Reporters Without Borders supported activities in Ouagadougou in December 2008 to mark the 10th anniversary of the murder of leading Burkina Faso journalist Norbert Zongo. The government and judicial authorities are agreed on the desirability of shelving the case for good, but the country’s journalists associations and those who demonstrated on the streets of Ouagadougou think differently.
An avenue was chosen to immortalise a name that had become of the symbol for martyred journalists in Africa. Its symbolic renaming as “Avenue Norbert Zongo” under the aegis of Reporters Without Borders did not please the authorities. They could have done without this, the latest in a long line of demonstration in homage to Zongo but they had not anticipated the determination of Burkina Faso’s NGOs, journalists unions and human rights groups.
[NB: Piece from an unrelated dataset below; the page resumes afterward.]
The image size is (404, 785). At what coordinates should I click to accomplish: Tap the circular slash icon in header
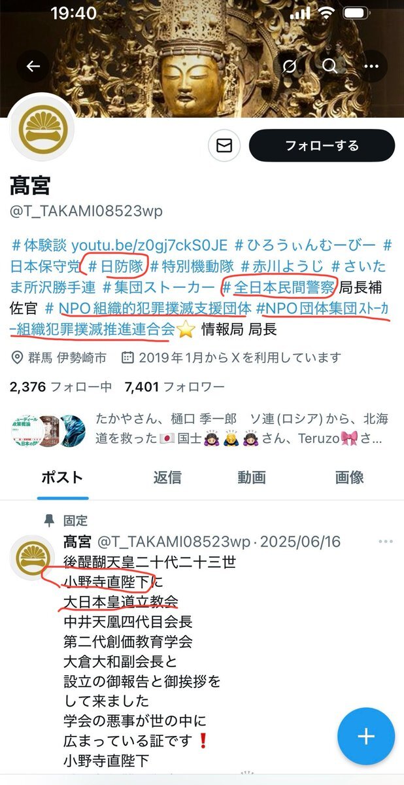[290, 66]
These groups have campaigned and demonstrated for 10 years for light to be shone on Zongo’s murder and those responsible to be brought to justice. But the political and judicial authorities have responded with 10 years of all kinds of obstruction and stalling in order to defuse the case and discourage any thought of identifying those behind his murder.
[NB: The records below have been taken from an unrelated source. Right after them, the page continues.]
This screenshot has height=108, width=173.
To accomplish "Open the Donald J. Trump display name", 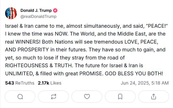I will coord(36,11).
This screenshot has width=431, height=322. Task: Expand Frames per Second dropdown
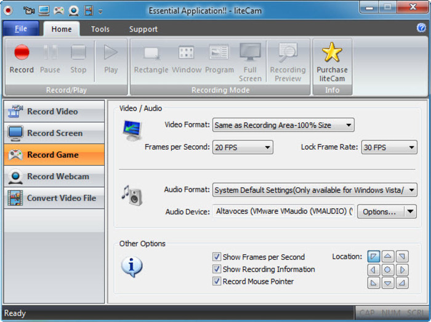click(x=243, y=148)
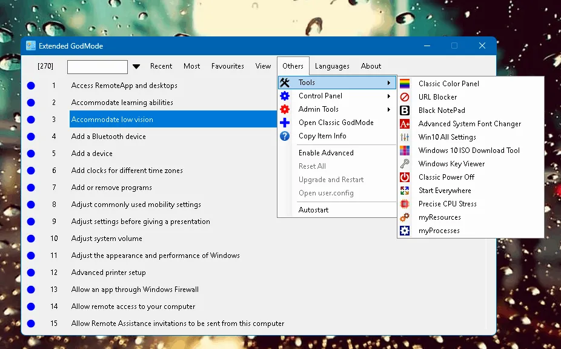Click the Advanced System Font Changer icon
This screenshot has height=349, width=561.
[x=405, y=124]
There has been barely-concealed pressure on judges, fantastically acrobatic contortions in the judicial proceedings and threats against journalists who showed too much initiative. An extensive repressive arsenal was deployed because so much was at stake.
Breaking down the wall of silence
“We should not delude ourselves, the Zongo case is very political because it involves the country’s highest official,” said a young lawyer who has been following the case for several years. François, President Blaise Compaoré’s brother, has been named several times in connection with the case but so far he has been left alone. And most of those involved in the murder calmly hold forth on the streets of Ouagadougou, convinced that they will remain unpunished.
The organisations that have been fighting for the truth to emerge are now concentrating on trying to break down the wall of silence and the far-reaching tentacles of complicity surrounding the case. As a proverb of the Mossi, Burkina Faso’s largest ethnic group, says: “The truth is the truth, whatever the time.” Action is needed to ensure that the facts of this case come to light and are preserved for the nation’s memory.
The activists are keeping up the pressure with a series of initiatives: an international “Norbert Zongo” petition, an open letter to the president, and the involvement of leading intellectuals and performers. A music album was brought out for the 10th anniversary entitled “Case closed.” Far from abating, the campaign for the truth has gained strength in recent years.
“We will fight to the end so that the instigators and perpetrators of this horrible murder are identified and punished,” the young lawyer added.